Although the trial court retained jurisdiction to modify the spousal support order in the final divorce decree, the court concluded that a reduction would be inappropriate at this juncture. It is apparent from the judgment entry that the court found Appellant's current state of underemployment to be voluntary because the evidence showed that "there is and has been work available for [Appellant] commensurate with his skills and training." Since the record supports this particular finding, we do not believe that the trial court erred in denying Appellant's motion to reduce his spousal support obligation.

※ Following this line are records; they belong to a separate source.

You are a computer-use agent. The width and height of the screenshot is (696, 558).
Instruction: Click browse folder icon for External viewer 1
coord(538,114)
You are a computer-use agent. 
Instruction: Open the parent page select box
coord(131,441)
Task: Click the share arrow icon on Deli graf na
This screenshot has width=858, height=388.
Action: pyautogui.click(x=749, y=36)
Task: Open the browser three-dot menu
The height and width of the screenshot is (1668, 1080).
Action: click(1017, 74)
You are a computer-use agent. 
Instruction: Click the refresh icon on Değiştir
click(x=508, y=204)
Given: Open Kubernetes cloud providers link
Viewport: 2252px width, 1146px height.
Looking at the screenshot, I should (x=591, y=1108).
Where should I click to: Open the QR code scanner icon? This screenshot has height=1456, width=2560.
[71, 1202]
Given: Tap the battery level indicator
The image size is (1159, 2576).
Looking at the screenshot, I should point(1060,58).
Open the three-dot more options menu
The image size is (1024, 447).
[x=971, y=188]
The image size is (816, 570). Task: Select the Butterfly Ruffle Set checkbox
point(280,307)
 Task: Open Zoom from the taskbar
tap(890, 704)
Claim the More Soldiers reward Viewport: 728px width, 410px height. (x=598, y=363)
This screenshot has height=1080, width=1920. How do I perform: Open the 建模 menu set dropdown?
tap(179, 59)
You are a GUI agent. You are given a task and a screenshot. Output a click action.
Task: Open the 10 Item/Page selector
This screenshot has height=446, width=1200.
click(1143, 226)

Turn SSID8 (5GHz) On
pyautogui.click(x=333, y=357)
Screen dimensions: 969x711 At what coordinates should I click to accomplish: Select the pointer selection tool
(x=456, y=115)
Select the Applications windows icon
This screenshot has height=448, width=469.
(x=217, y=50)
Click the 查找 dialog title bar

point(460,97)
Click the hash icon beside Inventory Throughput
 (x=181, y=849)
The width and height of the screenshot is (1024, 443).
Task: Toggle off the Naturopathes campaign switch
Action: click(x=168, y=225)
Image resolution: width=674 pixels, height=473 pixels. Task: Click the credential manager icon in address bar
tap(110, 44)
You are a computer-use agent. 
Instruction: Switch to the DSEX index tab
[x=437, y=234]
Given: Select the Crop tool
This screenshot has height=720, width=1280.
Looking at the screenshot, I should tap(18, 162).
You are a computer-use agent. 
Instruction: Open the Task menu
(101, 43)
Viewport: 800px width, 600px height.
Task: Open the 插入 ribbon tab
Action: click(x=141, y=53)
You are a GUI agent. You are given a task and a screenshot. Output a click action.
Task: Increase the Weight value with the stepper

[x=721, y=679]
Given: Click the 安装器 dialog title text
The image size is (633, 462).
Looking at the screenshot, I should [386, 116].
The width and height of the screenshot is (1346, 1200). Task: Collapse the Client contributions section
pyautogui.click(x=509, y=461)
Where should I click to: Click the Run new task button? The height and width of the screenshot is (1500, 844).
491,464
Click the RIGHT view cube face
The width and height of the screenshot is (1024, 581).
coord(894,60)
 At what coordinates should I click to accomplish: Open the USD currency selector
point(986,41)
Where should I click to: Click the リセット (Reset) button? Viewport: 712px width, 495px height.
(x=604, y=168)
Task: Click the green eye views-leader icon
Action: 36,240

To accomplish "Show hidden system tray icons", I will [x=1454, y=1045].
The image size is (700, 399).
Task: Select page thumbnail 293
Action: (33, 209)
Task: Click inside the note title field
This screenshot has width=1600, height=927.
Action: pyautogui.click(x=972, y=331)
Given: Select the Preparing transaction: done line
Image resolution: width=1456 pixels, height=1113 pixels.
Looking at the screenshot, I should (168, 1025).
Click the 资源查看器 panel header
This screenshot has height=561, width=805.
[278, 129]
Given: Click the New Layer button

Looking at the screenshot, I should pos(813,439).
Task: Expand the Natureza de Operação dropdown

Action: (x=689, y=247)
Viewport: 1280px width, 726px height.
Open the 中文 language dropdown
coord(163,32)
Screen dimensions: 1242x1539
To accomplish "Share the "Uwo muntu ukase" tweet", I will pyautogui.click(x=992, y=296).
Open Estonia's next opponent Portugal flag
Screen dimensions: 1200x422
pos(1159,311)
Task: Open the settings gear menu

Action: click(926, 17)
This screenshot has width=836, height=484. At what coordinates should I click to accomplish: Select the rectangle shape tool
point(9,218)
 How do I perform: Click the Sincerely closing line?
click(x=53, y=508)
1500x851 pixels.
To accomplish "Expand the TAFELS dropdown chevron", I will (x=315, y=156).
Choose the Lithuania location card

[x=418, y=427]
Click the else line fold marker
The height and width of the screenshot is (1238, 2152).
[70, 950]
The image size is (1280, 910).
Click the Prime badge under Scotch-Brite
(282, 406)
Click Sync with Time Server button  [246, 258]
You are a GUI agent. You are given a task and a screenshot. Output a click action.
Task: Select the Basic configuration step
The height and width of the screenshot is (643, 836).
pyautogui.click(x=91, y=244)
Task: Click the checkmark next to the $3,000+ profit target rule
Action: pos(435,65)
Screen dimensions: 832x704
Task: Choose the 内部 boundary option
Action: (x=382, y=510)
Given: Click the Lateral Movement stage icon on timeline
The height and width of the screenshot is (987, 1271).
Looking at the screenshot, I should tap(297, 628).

Appellant's first assignment of error is overruled.
Assignment of Error II
The trial court erred and abused its discretion in finding Appellant in contempt of court for failing to pay his spousal support and child support obligations when the evidence clearly demonstrated the Appellant was unable to meet these obligations.A prima facie case of contempt is established with proof of the alleged contemnor's failure to obey an order of the court. Rossen v. Rossen (1964), 2 Ohio App. 2d 381, 384. Once a prima facie case has been demonstrated, the defendant may defend the action with evidence of an inability to comply with the order. Courtney v. Courtney (1984), 16 Ohio App. 3d 329, 334. "To make a finding of civil contempt of court, the evidence must be clear and convincing." Sancho v. Sancho (1996), 114 Ohio App. 3d 636, 642. Thus, a reviewing court will not reverse a finding of contempt if the record contains competent and credible evidence. Id.
The evidence is clear in this case that Appellant has failed to comply with the spousal support and child support orders since July 15, 1999. Again, Appellant maintains that he was unable to fulfill his support obligations because he has been involuntarily underemployed since that time. The trial court obviously rejected Appellant's testimony about his inability to find work comparable to his previous maintenance job, especially in light of the testimony presented by Appellee. Since weighing the credibility of witnesses and the weight to be given their testimony is a duty specifically reserved for the trial courts, Webb v.Webb (Sept. 2, 1999), Marion App. No. 9-98-99, unreported, at * * 6, we do not find that the trial court erred in refusing to accept Appellant's assertions as true.
Appellant's second assignment of error is overruled.
Having found no error prejudicial to the Appellant herein, in the particulars assigned and argued, the judgment of the trial court is hereby affirmed.
HADLEY, P.J., and BRYANT, J., concur.__________________________ WALTERS, J.